— Requirements —
**1.** Below is an email thread about an asynchronous receive activity. For each statement, say whether it agrees with the thread and answer yes or no, quoting the words of the thread that decide it. (a) The partner link for the receive must be one already used elsewhere in the process. (b) The correlation set has to be initiated before the async receive. (c) It is assumed that the sender does not have the process id.
**2.** In the email thread about an asynchronous receive activity below, what could the match between the process and the sent message be based on?
**3.** Pick up the email thread about the asynchronous receive activity below and continue it from its last sentence.

— Excerpted text —
****

Sorry, hit send by mistake.

You will need a partner link for the receive, but it does not have to be a partner link used elsewhere in the process. You will also need to initiate the correlation set prior to the async receive; but you can do that on a message activity associated with a different partner link. For example, you might initiate the correlation set on the receive activity that instantiates the process instance, or on some invocation of another partner link that happens before entering the scope with your async receive.


~Greg

On Tue, 15 Dec 2009 16:00:03 -0500, Greg Lucas <[email protected]> wrote:

For this to work you'll need:
  - a partner link for the receive activbity



On Tue, 15 Dec 2009 15:07:05 -0500, dawg <[email protected]> wrote:


Hi,

Here's what I'm trying to do:
In parallel to the whole execution flow of the process, I want to have
another receive activity that would be able to receive a message. Now the match between the process to select and the message sent can be based on the process id, so it is reasonable to assume that the sender has it. This is
the use case (or its vague version).

****

— Recorded information —
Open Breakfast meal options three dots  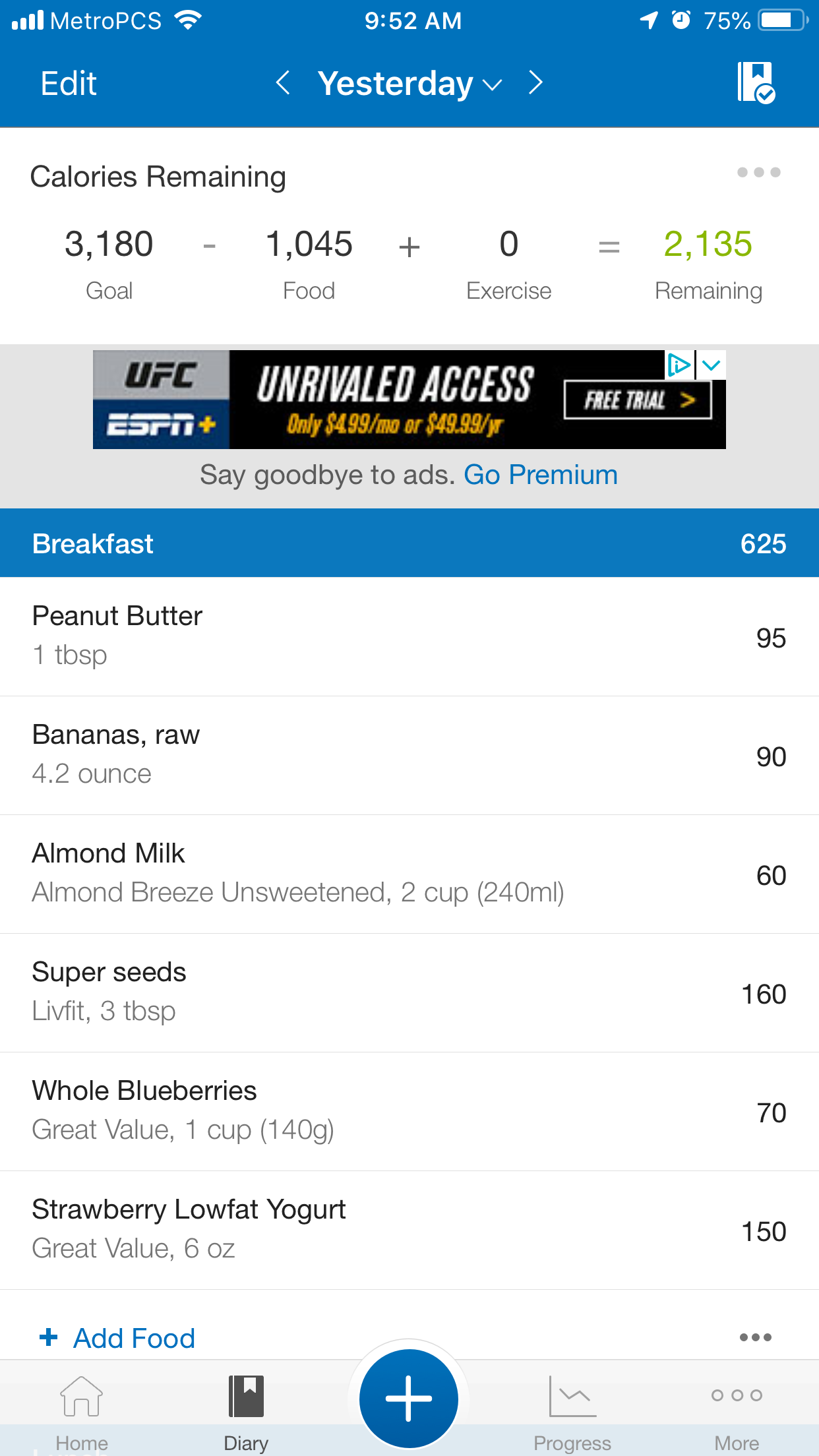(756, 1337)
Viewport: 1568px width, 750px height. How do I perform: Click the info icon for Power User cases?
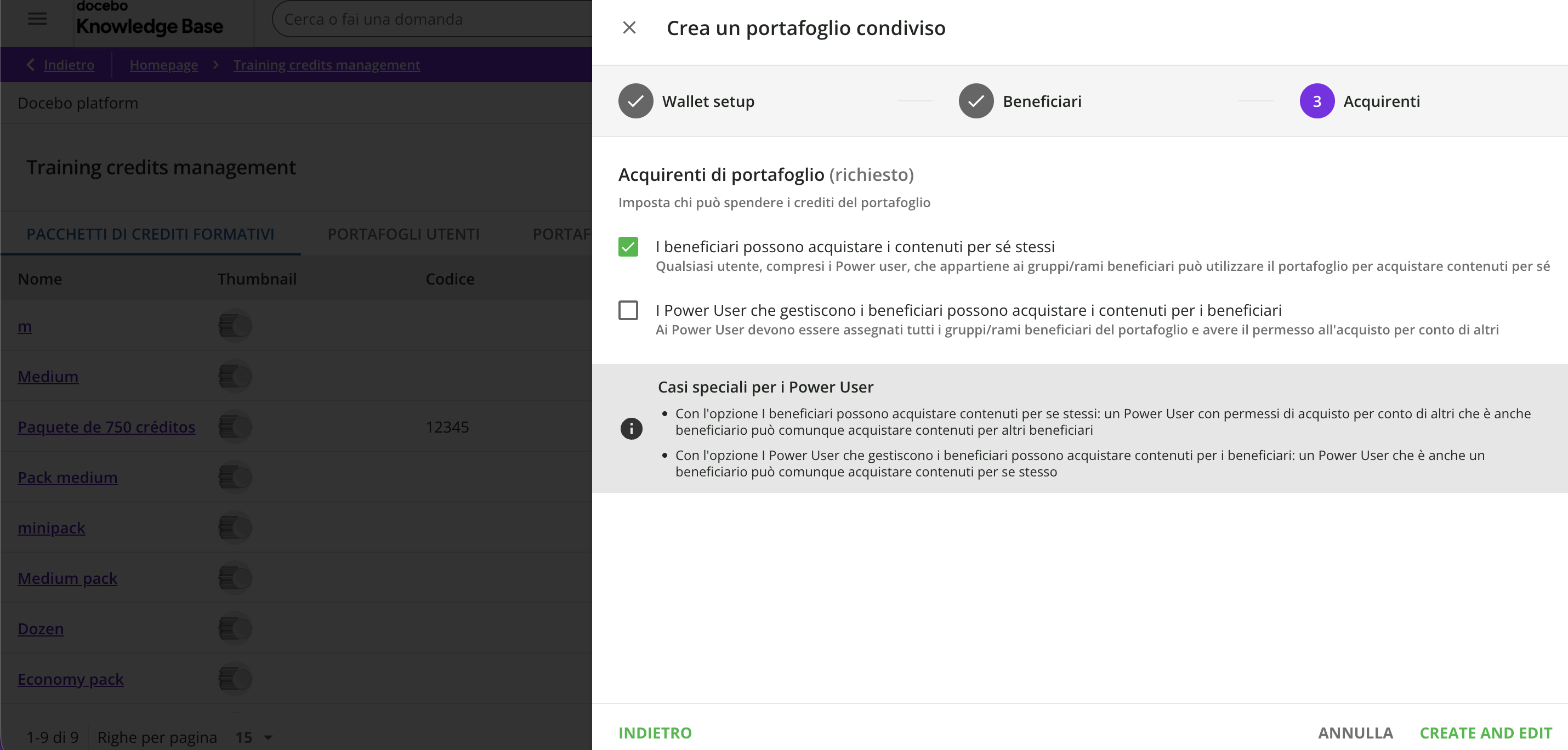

****

— Outputs by task —
**1.**
(a) No: "it does not have to be a partner link used elsewhere in the process"
(b) Yes: "You will also need to initiate the correlation set prior to the async receive"
(c) No: "it is reasonable to assume that the sender has it"

**2.** The process id.

**3.**
I thought I'd be able to implement that with correlation sets, but I'm not sure that's correct. The problem is that this callback message is not sent
from any of the partner links, and has no direct relation to any invoke
activity. So what I really want is that every other message that is directed
to this process will create a new instance, while this message will be
directed to the process which has this process id.

Assuming I created a property process Id, and created an alias to it from the message part that matches the callback message, and defined and attached the correlation set to this callback receive activity. How do I initialise the process id to match with? why do I have to attach the correlation set
(if I do) to all invoke/receive activities?

Perhaps correlation sets are not the right solution to my problem. In that
case, any other ideas?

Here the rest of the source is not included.